Philadelphia Inquirer


After the witnesses had been grilled, the evidence entered, and the defendant himself had taken the stand in a dramatic, if theatrical, bid to win acquittal, it all came down to closing arguments.

Prosecutors contended a web of circumstantial evidence led inescapably to the conclusion the defendant had committed aggravated assault when a flash mob gathered on Independence Mall. The defense attorney countered that the charges against high school student Maddox Hale were more guesswork than police work.

"It is the prosecutor's task to prove a crime beyond a reasonable doubt - what you saw today was only doubt," said Matt Caponigro, of South Bend, Ind., who led the defense team.

In the end, though, the jurors kept the verdict to themselves - at least for a little while.

That's because the case was fictional, part of a national mock-trial competition playing out in Philadelphia on Friday and Saturday, with the Pennsylvania Bar Association as its host. The winners were to be named only at the end of the competition Saturday evening.

The mock trials were conducted in City Hall courtrooms and the Criminal Justice Center, which hummed with students, family members, and lawyers.

About 750 students from 41 states, the Northern Mariana Islands, Guam, and South Korea competed in 89 mock trials to see who thought fastest on their feet, made the most powerful arguments, and had the most unshakable command of the legal issues.

Each of the teams had finished first in state competitions. Lawyers from around the country volunteered to judge, write case materials, or to help out in other ways. Among the jurors in the final round was Judge Marjorie Rendell of the U.S. Court of Appeals for the Third Circuit.

Representing Pennsylvania was Scranton Preparatory School. Mendham High School in north Jersey represented New Jersey.

The pressures of the last few weeks have been intense.

"The teams are spending 20 hours a week preparing for this; it really is a journey for the teams that make it," said one of the organizers, Jane Meyer, a lawyer and clerk for Dauphin County Judge Jeannine Turgeon.

The case centered on the fictional high school senior, a rabble-rouser with a revolutionary bent who made it his mission to undermine the authoritarian principal of John Peter Zenger High School, a troubled inner-city school near Independence Hall.
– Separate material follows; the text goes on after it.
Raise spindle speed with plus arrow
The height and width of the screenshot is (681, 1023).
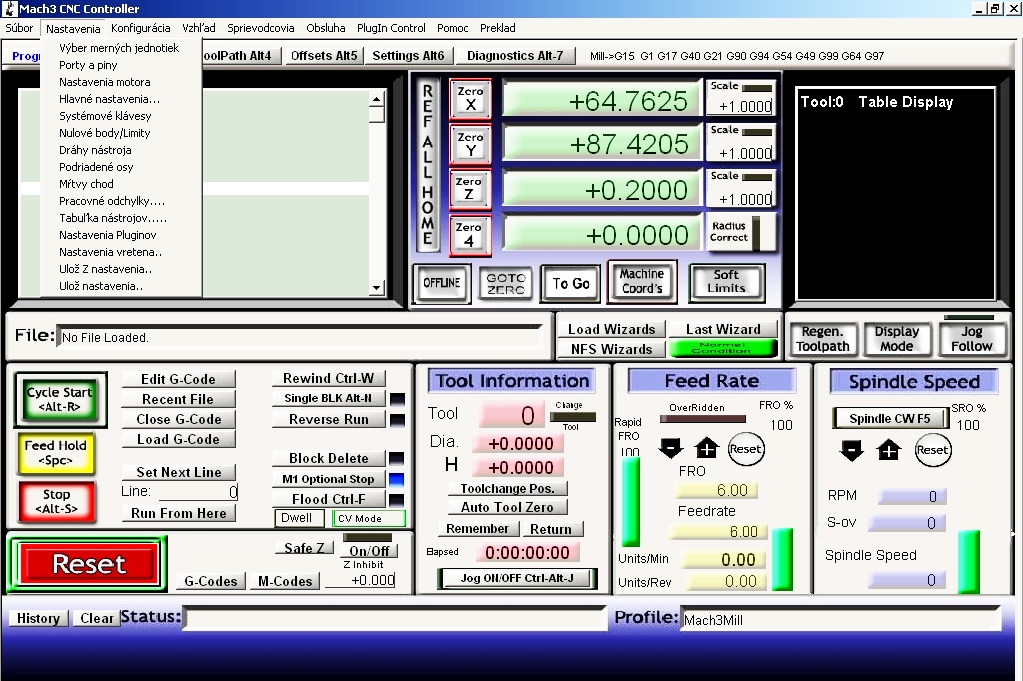pyautogui.click(x=888, y=451)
The case draws much of its inspiration from the Revolutionary War era. For added measure, Meyer and others who wrote the case material, including Paul Kaufman, an assistant U.S. attorney in Philadelphia, crafted a tortuous fact pattern open to multiple interpretations.

The facts, as outlined in the case materials, were these:

School principal Carter Braxton took over in 2007 promising to restore order after a period of violence and gang activity. He banned gangs, greatly increased the number of security guards, installed security cameras, and sharply restricted movement of students in the building.

The students chafed under the new discipline, none more so than Maddox Hale, who, during debate club meetings, fulminated against the principal.

As part of his campaign of agitation, Hale organized a student rally across the street from the school on Feb. 27, 2009.

Days before the rally, an anonymous message was posted on a social-networking Web site called Jitter urging students to join the rally and begin pelting security guards with rock-filled snowballs when Hale, in a speech, uttered the legendary words of John Paul Jones, "I have not yet begun to fight."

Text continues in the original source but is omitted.